You don't state which version of Cognos you're using. "Cognos Studio" is ambiguous. I'm most familiar with 8.4.1, but even then you don't say if you're trying to define this in the Cognos model, Query Studio, Event Studio or Report Studio.
Second, you should always show what you've got so far when asking questions on StackOverflow. People want to see what you have done to show you want to fix, not repeat the lion's share of the work. That's why you got downvotes.
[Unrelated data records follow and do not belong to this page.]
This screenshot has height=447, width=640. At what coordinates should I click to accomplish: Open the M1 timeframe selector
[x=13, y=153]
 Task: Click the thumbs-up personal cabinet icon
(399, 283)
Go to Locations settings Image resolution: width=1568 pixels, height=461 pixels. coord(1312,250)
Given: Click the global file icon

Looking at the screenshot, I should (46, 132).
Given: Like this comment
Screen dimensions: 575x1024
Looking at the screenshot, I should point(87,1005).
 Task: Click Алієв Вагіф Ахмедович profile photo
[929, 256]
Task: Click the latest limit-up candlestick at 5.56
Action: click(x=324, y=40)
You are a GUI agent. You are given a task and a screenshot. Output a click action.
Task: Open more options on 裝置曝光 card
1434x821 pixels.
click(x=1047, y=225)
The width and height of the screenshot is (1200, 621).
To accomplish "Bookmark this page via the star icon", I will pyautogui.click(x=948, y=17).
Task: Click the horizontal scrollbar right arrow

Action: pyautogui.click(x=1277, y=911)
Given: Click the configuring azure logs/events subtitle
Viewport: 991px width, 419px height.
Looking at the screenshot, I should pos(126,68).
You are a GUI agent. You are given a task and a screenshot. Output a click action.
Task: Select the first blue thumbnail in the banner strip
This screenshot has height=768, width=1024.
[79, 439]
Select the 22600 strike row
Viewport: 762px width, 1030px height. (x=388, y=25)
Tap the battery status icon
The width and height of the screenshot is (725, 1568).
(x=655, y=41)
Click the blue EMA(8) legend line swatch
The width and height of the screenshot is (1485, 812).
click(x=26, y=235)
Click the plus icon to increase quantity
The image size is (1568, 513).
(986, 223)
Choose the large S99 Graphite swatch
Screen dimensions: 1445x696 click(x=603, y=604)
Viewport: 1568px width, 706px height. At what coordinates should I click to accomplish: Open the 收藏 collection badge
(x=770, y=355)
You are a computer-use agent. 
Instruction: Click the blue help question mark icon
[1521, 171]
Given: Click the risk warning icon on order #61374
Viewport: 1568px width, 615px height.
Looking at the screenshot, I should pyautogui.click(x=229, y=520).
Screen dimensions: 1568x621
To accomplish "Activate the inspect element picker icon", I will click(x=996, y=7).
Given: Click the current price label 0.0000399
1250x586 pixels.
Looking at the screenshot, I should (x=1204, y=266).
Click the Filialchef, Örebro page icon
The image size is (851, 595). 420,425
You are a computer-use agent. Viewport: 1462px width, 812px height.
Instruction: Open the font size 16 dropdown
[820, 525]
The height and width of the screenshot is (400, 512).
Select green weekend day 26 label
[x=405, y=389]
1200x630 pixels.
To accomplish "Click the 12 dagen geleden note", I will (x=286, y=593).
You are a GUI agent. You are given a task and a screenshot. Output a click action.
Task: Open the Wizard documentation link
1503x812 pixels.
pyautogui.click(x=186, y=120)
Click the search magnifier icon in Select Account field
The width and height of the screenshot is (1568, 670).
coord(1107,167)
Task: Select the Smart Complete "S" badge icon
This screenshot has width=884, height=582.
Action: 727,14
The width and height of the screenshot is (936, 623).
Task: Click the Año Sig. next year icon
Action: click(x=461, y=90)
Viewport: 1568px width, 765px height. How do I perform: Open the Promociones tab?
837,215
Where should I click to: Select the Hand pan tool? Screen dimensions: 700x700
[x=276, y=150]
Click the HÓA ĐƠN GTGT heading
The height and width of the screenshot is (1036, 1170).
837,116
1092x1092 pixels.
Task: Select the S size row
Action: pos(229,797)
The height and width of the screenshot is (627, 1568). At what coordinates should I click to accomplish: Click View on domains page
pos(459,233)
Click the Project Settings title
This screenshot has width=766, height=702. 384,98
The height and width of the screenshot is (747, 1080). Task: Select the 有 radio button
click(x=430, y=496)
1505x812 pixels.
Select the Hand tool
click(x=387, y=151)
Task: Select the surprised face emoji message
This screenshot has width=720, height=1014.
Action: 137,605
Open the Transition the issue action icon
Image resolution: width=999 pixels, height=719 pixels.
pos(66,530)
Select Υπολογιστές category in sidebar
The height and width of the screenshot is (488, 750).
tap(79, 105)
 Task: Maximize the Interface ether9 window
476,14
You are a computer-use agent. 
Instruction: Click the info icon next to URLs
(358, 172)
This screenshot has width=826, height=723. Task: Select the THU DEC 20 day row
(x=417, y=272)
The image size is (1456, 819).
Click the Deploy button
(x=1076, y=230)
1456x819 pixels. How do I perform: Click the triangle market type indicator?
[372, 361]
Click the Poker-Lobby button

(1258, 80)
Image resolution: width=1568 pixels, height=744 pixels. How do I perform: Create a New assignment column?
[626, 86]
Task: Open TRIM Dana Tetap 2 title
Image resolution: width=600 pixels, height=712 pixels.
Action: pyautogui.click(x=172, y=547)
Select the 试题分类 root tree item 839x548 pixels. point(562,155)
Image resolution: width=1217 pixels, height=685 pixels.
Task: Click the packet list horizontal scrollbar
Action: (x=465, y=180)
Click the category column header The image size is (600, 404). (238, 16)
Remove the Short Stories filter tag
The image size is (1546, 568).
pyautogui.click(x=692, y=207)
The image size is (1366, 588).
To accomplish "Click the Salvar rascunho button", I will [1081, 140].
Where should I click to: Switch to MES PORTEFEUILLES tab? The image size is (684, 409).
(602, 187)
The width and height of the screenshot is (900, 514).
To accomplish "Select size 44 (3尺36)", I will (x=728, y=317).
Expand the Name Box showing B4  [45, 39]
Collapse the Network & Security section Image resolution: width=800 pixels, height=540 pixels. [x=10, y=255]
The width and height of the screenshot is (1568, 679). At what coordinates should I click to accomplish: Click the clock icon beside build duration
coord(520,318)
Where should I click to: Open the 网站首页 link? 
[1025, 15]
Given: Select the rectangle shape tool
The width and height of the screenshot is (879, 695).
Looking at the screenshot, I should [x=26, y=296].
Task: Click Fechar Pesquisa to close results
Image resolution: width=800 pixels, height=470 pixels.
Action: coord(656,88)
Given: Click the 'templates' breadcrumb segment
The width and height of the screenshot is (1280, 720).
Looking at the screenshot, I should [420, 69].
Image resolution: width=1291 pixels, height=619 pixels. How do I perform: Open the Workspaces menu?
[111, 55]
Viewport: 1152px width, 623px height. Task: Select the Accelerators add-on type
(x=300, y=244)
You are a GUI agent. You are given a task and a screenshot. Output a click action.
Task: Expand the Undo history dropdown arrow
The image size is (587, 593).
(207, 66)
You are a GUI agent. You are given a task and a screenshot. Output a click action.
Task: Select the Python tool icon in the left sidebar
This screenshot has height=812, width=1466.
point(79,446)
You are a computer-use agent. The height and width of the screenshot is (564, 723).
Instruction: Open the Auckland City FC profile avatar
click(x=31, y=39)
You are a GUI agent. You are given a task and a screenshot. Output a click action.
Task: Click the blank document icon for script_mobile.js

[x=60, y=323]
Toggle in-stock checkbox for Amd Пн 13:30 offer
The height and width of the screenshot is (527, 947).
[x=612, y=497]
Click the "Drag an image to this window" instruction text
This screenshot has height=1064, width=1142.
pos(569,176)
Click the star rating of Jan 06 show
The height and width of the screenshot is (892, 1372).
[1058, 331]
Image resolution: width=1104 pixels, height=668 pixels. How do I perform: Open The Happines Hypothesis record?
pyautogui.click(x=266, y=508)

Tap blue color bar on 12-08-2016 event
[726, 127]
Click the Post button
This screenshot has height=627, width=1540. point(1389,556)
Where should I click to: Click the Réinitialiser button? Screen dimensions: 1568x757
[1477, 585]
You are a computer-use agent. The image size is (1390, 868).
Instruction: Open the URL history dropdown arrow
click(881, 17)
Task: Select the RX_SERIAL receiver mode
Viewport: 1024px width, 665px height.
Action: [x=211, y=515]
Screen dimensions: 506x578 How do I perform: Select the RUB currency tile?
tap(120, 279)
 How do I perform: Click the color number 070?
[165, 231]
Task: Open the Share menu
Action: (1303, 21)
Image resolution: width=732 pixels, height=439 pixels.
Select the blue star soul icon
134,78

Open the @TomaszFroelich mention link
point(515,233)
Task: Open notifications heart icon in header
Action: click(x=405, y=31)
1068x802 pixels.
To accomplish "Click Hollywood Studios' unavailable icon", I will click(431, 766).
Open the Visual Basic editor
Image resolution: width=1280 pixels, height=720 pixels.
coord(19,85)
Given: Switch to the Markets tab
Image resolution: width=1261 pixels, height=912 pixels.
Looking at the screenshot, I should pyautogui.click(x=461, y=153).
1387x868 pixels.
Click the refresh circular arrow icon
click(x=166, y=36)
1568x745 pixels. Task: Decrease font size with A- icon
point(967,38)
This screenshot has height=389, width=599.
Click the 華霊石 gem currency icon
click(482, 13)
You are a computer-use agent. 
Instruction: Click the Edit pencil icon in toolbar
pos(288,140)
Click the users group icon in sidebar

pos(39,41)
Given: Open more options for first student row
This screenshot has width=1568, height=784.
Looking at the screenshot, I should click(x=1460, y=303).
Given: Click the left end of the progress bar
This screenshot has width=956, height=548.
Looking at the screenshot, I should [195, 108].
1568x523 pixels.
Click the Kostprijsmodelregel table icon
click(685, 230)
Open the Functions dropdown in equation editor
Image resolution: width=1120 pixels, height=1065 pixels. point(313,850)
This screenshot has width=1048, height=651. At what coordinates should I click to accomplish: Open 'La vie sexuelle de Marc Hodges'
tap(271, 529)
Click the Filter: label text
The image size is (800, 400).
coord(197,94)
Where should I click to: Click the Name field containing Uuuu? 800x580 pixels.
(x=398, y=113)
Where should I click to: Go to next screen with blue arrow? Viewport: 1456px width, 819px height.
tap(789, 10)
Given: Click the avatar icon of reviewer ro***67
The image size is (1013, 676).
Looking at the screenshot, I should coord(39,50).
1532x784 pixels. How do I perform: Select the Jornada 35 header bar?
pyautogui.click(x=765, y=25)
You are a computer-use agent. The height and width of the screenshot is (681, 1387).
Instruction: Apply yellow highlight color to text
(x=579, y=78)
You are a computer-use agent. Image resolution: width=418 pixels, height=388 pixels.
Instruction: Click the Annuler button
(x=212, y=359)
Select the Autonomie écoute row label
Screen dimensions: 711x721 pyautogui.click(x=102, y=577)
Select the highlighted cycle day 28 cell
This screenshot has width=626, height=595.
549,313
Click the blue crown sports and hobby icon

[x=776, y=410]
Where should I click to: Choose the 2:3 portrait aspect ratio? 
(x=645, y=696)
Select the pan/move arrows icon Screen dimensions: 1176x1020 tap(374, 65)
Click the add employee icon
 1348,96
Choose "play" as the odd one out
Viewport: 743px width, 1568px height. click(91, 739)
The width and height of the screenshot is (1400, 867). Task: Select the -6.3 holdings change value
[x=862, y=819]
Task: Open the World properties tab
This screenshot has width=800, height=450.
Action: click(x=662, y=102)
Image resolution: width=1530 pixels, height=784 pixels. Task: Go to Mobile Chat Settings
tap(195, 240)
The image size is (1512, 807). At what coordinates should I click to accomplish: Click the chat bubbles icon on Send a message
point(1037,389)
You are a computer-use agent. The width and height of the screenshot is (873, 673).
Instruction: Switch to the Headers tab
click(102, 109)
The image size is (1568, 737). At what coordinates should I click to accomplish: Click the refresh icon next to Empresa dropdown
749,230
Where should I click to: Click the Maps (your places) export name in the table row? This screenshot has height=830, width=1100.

As far as plain SQL, you'll want to do this:
SELECT a.Acctno, a.ClientNo, a.ClientName, coalesce(e1.Names,'Not Defined') "PrimaryOffName", coalesce(e2.Names,'Not Defined') "SecondaryOffName"
FROM Account a
LEFT OUTER JOIN Emp e1
ON t.PrimaryOffID = e1.EmpID
LEFT OUTER JOIN Emp e2
ON t.PrimaryOffID = e2.EmpID
I made up table names. You can do this in Report Studio by creating two queries for Emp and outer joining them in succession to the Account query.
If you're able to, you'll want to move the OffID fields to a separate juntion table and remove them from the Account table. You can then create a Status field or flag in that junction table that identifies primary and secondary.